■ **Exercise instructions**
All of the data below is to be returned unaltered.

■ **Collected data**
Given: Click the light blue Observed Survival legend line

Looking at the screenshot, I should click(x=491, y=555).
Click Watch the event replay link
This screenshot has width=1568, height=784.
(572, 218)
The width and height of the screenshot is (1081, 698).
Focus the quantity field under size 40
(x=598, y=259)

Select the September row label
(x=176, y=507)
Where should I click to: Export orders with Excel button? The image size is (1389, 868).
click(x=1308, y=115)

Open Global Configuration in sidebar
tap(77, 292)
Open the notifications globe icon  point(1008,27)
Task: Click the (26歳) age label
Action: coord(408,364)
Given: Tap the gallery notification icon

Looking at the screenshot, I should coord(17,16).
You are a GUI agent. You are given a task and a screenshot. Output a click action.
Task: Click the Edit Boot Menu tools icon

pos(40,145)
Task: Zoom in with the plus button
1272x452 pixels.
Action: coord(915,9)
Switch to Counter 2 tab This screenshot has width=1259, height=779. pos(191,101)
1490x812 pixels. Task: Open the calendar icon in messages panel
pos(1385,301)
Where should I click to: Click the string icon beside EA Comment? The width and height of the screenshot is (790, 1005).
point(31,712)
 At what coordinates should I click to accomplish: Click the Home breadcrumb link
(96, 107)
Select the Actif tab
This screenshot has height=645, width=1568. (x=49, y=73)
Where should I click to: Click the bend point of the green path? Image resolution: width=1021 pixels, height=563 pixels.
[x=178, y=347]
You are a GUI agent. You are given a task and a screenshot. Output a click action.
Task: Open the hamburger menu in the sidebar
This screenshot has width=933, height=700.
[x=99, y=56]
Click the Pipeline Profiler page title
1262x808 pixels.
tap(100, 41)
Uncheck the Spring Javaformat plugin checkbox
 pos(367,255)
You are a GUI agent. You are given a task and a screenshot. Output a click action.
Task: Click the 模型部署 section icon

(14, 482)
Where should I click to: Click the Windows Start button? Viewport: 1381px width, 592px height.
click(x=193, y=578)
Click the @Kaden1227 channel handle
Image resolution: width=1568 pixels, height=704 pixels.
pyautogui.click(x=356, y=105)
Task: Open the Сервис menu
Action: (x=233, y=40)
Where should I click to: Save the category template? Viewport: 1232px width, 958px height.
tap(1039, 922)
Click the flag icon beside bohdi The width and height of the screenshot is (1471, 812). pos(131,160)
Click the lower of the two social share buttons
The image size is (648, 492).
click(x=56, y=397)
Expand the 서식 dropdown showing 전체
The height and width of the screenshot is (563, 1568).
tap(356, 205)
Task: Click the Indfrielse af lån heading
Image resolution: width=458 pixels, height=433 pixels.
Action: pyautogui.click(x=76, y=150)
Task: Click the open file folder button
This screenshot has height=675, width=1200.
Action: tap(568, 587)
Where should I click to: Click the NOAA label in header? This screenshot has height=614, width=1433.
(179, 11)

■ **Answer area**
Given: Click the light blue Observed Survival legend line

Looking at the screenshot, I should click(x=491, y=555).
Click Watch the event replay link
This screenshot has width=1568, height=784.
(572, 218)
The width and height of the screenshot is (1081, 698).
Focus the quantity field under size 40
(x=598, y=259)

Select the September row label
(x=176, y=507)
Where should I click to: Export orders with Excel button? The image size is (1389, 868).
click(x=1308, y=115)

Open Global Configuration in sidebar
tap(77, 292)
Open the notifications globe icon  point(1008,27)
Task: Click the (26歳) age label
Action: coord(408,364)
Given: Tap the gallery notification icon

Looking at the screenshot, I should coord(17,16).
You are a GUI agent. You are given a task and a screenshot. Output a click action.
Task: Click the Edit Boot Menu tools icon

pos(40,145)
Task: Zoom in with the plus button
1272x452 pixels.
Action: coord(915,9)
Switch to Counter 2 tab This screenshot has width=1259, height=779. pos(191,101)
1490x812 pixels. Task: Open the calendar icon in messages panel
pos(1385,301)
Where should I click to: Click the string icon beside EA Comment? The width and height of the screenshot is (790, 1005).
point(31,712)
 At what coordinates should I click to accomplish: Click the Home breadcrumb link
(96, 107)
Select the Actif tab
This screenshot has height=645, width=1568. (x=49, y=73)
Where should I click to: Click the bend point of the green path? Image resolution: width=1021 pixels, height=563 pixels.
[x=178, y=347]
You are a GUI agent. You are given a task and a screenshot. Output a click action.
Task: Open the hamburger menu in the sidebar
This screenshot has width=933, height=700.
[x=99, y=56]
Click the Pipeline Profiler page title
1262x808 pixels.
tap(100, 41)
Uncheck the Spring Javaformat plugin checkbox
 pos(367,255)
You are a GUI agent. You are given a task and a screenshot. Output a click action.
Task: Click the 模型部署 section icon

(14, 482)
Where should I click to: Click the Windows Start button? Viewport: 1381px width, 592px height.
click(x=193, y=578)
Click the @Kaden1227 channel handle
Image resolution: width=1568 pixels, height=704 pixels.
pyautogui.click(x=356, y=105)
Task: Open the Сервис menu
Action: (x=233, y=40)
Where should I click to: Save the category template? Viewport: 1232px width, 958px height.
tap(1039, 922)
Click the flag icon beside bohdi The width and height of the screenshot is (1471, 812). pos(131,160)
Click the lower of the two social share buttons
The image size is (648, 492).
click(x=56, y=397)
Expand the 서식 dropdown showing 전체
The height and width of the screenshot is (563, 1568).
tap(356, 205)
Task: Click the Indfrielse af lån heading
Image resolution: width=458 pixels, height=433 pixels.
Action: pyautogui.click(x=76, y=150)
Task: Click the open file folder button
This screenshot has height=675, width=1200.
Action: tap(568, 587)
Where should I click to: Click the NOAA label in header? This screenshot has height=614, width=1433.
(179, 11)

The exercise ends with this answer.